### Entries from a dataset
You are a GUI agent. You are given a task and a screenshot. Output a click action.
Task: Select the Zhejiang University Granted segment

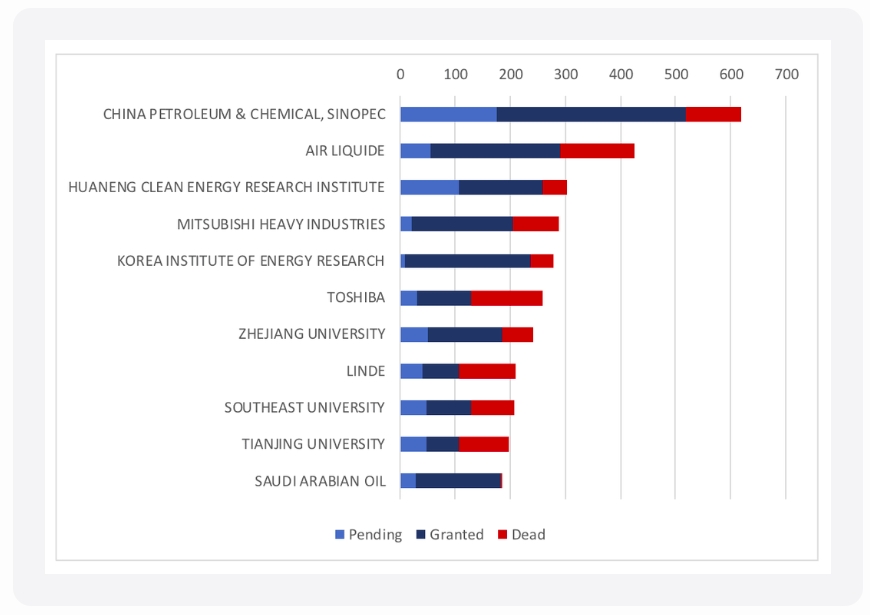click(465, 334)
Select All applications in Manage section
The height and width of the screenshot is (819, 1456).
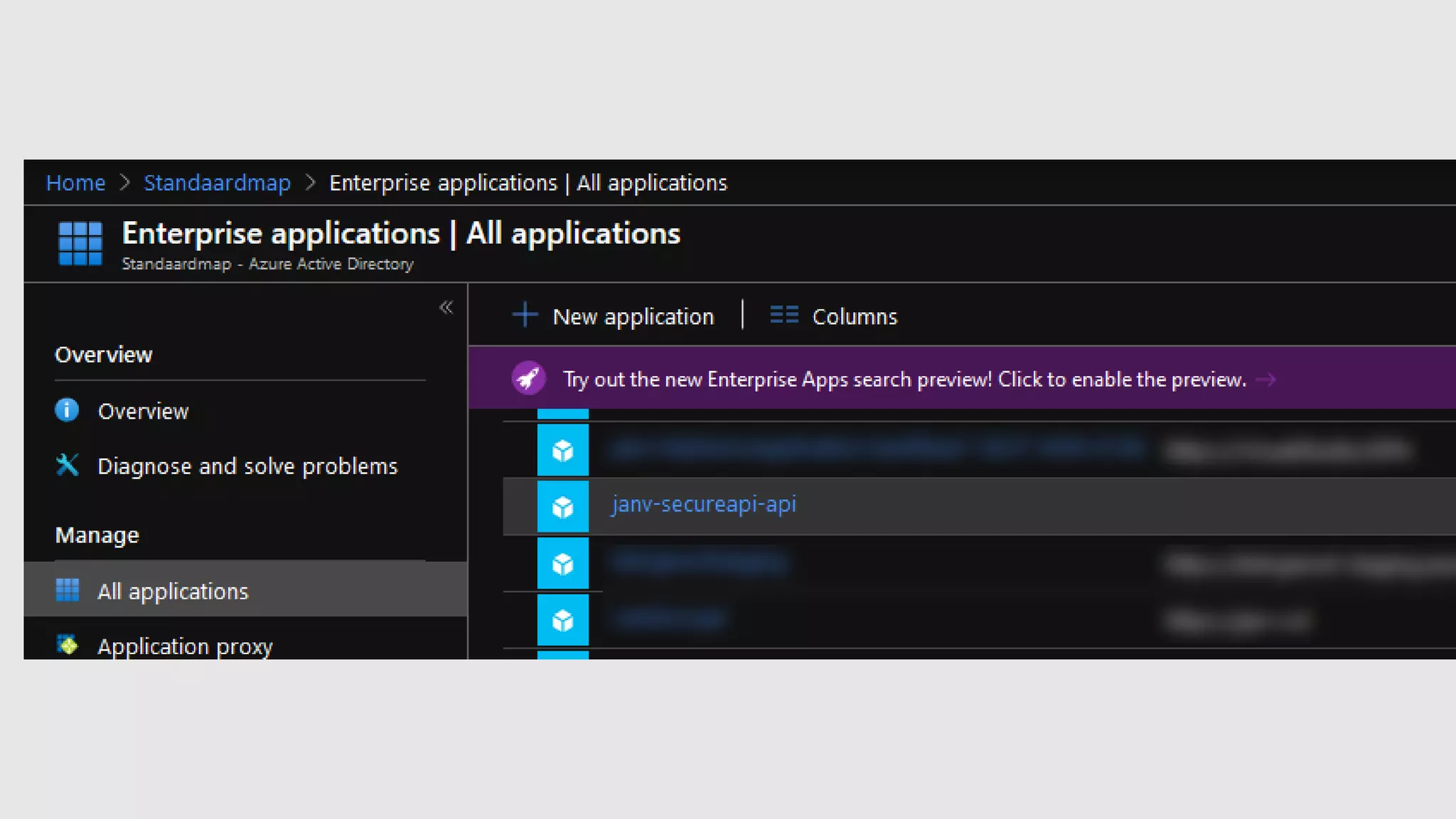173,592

...

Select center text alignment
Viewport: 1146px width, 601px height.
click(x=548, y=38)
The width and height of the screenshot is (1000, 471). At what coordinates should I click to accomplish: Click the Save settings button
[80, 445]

### What the task requires
How many lines in the rows above contain the word "height"? Reply with the number only.

### Answer to this problem
3